A tarefa de Pietro aparentemente é mais simples: vai andar com um dos piores carros do grid, sem chance de disputar vitória e pódio, dificilmente chegando à zona de pontos. Mas sua inexperiência em provas de qualificação e corrida lançam armadilhas no caminho. Faz tempo que não acontece, mas um piloto não pode fazer um tempo que seja mais de 107% do melhor tempo do Q1. Pietro precisa primeiro afastar esse risco. Ainda que a competitividade da Haas seja baixíssima, em automobilismo sempre existe uma comparação implacável – com o companheiro de equipe.
Pietro pode não se medir com Valtteri Bottas ou com Max Verstappen, mas será medido com Kevin Magnussen, piloto rápido e experiente. Ficar a meio segundo do companheiro não será vexame. Fazer um tempo muito maior, sim. E, se isso acontecer, não se trata de um José da Silva a ser esquecido na corrida seguinte. O nome Fittipaldi, com sua herança e importância, pesa toneladas.

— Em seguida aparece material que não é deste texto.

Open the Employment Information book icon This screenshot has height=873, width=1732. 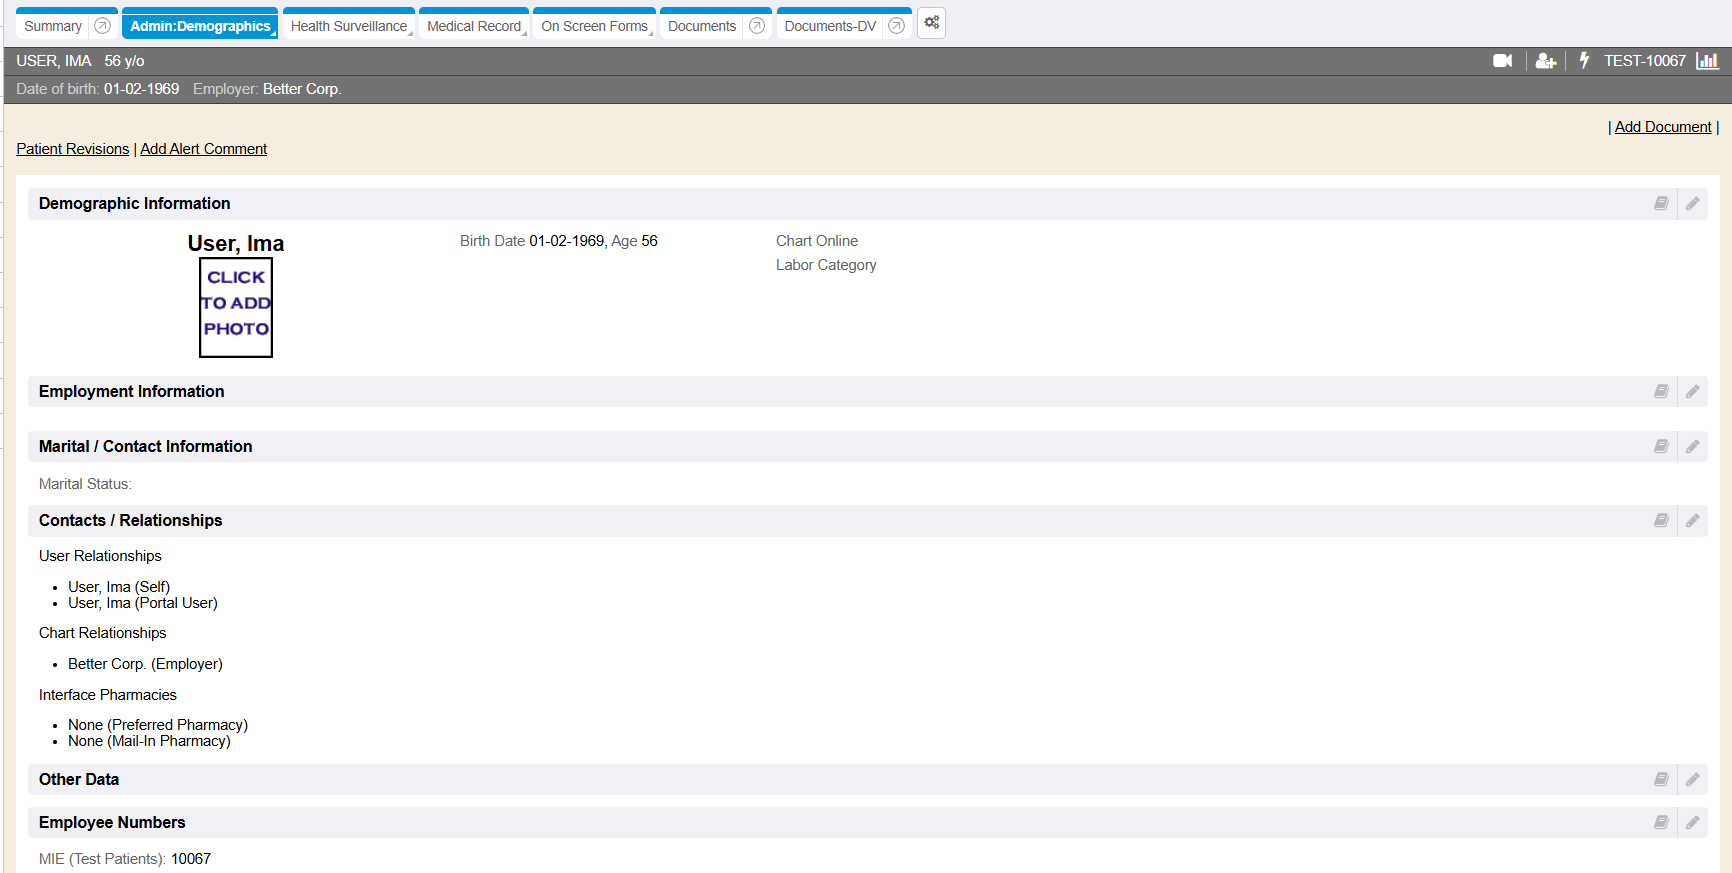click(x=1661, y=392)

O desafio parece muito maior para Russell, afinal, está substituindo o atual campeão da temporada, sete vezes campeão de Fórmula 1, recordista de poles e vitórias. Mas algumas vantagens afastam certas armadilhas desse caminho. George é piloto da ativa. Pode não estar acostumado a pilotar o carro de Hamilton, mas conhece os procedimentos, é um piloto reconhecidamente rápido, com desempenho notável nas categorias anteriores à Fórmula 1. Por última, mas não menos importante, tem o carinho, a atenção e, por que não dizer, a complacência da mídia inglesa especializada.
A menos que faça uma asneira do tamanho de um Big Ben, deve ter eventuais falhas relativizadas. Não tem obrigação de bater Bottas. Pelo contrário, o finlandês é quem carrega essa responsabilidade. Se fosse futebol, Russell seria o goleiro e Bottas, o cobrador do pênalti. O peso, muito maior, está com o vice-líder do campeonato. O que Russell fizer é lucro, além de um potencial passaporte para ser titular na equipe quando Hamilton se aposentar. Mas não há de ser fácil controlar a pressão. É mais ou menos como se, no mundo de hoje, um menino de classe média de 25 anos precisasse trabalhar e não viver debaixo do teto dos pais. Sim, contém ironia.